───── Excerpted text

Thank you for reading and if it puts a spring into your step and a lightness in your heart the next time you are out shopping then my job is done.

Update: the last print sold on Red Nose Day itself, 24th March, a couple of days after I wrote the above. The £750 raised is enough to pay for 300 malaria nets, or vaccinate nearly 190 children in Africa against five deadly diseases. It will save lives. It was all totally, utterly worth it.

Monday, 27 March 2017

Ready to learn

A couple of Sundays ago our minister preached his sermon on the subject of my printmaking workshops. No he did, really. Yes I know he said it was about 'discipleship' but it was really about my workshops. I could tell. He talked about the notion of apprenticeship and how we seem to have lost the idea that some things take time to perfect and learn. We expect to be able to get things right first time and get frustrated, even feel like failures, when that doesn't happen.

He mentioned the example of a specialist glass blower who is seeking an apprentice in anticipation of his own retirement in ten years time, because it will take that long to train someone to replace him, and I was reminded of the long apprenticeships served by moku hanga printmakers in Japan. His words made me think of those TV talent show contestants who, when interviewed before their chance-in-a-lifetime audition, tell us that their preparation has consisted of dreaming of this day and visualising success. Rarely do they mention practising, or tuition, or starting at the bottom of the business and putting in hours. Some even confess that their only prior audience has been their bedroom mirror. They have no comprehension that the apparent effortlessness of their favourite performers comes from hours and hours of practice, and when it turns out that 'putting their heart and soul into it' isn't enough, they are crushed.

──────────
───── Extracted information

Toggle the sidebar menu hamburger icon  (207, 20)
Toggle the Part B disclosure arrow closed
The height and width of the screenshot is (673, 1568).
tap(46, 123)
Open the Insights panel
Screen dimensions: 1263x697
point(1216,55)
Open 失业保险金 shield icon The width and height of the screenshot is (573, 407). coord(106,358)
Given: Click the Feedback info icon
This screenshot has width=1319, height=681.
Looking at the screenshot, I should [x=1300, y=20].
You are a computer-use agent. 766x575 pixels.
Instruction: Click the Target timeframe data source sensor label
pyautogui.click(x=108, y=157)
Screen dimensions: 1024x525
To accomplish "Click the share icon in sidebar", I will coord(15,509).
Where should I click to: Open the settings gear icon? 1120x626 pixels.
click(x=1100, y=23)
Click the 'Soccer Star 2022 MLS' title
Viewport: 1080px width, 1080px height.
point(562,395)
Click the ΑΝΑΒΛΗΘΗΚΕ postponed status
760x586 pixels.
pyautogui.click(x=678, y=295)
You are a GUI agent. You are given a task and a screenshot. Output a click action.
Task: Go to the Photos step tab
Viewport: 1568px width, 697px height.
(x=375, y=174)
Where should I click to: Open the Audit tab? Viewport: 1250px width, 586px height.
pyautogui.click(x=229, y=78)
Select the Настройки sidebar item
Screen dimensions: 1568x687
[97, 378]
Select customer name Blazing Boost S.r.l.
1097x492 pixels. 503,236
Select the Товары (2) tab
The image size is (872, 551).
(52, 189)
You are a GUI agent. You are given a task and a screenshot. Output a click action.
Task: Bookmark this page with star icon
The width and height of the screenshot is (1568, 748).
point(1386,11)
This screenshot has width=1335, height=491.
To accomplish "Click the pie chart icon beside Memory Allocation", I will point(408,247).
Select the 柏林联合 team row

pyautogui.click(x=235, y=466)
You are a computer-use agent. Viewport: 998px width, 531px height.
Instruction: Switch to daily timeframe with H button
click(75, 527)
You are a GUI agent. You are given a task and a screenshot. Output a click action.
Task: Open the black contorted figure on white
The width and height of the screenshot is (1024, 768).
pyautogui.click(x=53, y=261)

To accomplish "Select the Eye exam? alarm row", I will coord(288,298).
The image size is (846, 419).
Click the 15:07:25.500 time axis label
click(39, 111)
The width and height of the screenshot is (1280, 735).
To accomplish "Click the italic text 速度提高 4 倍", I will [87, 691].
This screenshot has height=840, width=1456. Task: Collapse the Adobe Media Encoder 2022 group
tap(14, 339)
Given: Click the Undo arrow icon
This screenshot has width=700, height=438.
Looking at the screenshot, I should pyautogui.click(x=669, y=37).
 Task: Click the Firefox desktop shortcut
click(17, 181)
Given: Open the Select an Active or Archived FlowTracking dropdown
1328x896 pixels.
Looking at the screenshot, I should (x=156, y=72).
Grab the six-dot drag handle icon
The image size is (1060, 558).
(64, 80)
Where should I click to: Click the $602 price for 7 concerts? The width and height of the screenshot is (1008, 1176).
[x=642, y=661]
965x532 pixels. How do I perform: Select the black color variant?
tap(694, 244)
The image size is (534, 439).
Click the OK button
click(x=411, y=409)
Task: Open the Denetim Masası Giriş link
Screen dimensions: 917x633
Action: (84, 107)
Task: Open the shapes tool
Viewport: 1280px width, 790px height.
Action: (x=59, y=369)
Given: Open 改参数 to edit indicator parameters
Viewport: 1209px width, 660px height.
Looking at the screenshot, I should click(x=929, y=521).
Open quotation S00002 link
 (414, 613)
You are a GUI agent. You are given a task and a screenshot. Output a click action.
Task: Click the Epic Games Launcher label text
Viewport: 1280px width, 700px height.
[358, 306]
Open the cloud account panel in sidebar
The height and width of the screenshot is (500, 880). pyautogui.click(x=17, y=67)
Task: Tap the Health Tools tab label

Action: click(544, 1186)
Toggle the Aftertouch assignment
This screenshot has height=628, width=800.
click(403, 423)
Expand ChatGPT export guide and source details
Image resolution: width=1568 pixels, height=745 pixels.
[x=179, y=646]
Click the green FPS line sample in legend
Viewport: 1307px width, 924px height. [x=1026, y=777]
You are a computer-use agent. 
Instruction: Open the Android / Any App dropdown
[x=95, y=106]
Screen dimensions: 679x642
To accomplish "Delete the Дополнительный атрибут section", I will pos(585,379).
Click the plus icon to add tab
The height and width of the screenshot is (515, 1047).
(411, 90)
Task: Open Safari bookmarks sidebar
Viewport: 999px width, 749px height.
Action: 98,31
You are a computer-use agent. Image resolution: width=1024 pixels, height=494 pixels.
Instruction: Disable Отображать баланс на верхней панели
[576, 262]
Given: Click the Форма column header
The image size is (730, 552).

──────────

● To do:
**A)** Repeat word for word the part of the printmaking blog excerpt from "Thank you for" up to and including "utterly worth it.".
**B)** Using the printmaking blog excerpt, answer each question on its own line:
(i) On what day did the last print sell?
(ii) What did the minister say his sermon was about?
(iii) How many years would the glass blower need to train a replacement?

● List of answers:
**A)**
Thank you for reading and if it puts a spring into your step and a lightness in your heart the next time you are out shopping then my job is done.

Update: the last print sold on Red Nose Day itself, 24th March, a couple of days after I wrote the above. The £750 raised is enough to pay for 300 malaria nets, or vaccinate nearly 190 children in Africa against five deadly diseases. It will save lives. It was all totally, utterly worth it.

**B)**
(i) Red Nose Day, 24th March
(ii) Discipleship
(iii) Ten years